(Pixel coordinate grounding data)
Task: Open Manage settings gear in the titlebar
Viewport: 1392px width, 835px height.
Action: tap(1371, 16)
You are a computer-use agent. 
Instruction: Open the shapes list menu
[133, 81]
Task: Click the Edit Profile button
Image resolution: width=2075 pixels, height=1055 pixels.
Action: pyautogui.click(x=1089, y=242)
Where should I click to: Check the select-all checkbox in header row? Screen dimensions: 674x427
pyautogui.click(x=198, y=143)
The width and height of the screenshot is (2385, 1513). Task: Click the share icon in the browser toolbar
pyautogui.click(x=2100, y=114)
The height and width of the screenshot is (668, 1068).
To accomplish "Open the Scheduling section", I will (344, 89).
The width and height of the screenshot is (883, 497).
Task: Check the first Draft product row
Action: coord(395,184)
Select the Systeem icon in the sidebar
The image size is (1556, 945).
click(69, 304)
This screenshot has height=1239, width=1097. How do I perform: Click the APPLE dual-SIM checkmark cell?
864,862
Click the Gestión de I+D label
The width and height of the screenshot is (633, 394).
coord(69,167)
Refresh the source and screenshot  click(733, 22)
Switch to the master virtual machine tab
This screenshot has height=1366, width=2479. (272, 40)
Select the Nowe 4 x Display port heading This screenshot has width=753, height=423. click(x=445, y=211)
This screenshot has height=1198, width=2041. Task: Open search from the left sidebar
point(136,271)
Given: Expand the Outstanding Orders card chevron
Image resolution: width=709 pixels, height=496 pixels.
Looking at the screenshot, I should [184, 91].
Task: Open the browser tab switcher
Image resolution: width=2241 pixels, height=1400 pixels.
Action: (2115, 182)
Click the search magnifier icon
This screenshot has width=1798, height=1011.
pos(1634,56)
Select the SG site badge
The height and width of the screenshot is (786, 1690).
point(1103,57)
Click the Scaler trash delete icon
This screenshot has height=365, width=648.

*ABOUT THIS TASK*
Exactly the lines from the one containing "Image resolution: width=2241" through the final line above, and only those, should be given again.

*WRITTEN REPLY*
Image resolution: width=2241 pixels, height=1400 pixels.
Action: (2115, 182)
Click the search magnifier icon
This screenshot has width=1798, height=1011.
pos(1634,56)
Select the SG site badge
The height and width of the screenshot is (786, 1690).
point(1103,57)
Click the Scaler trash delete icon
This screenshot has height=365, width=648.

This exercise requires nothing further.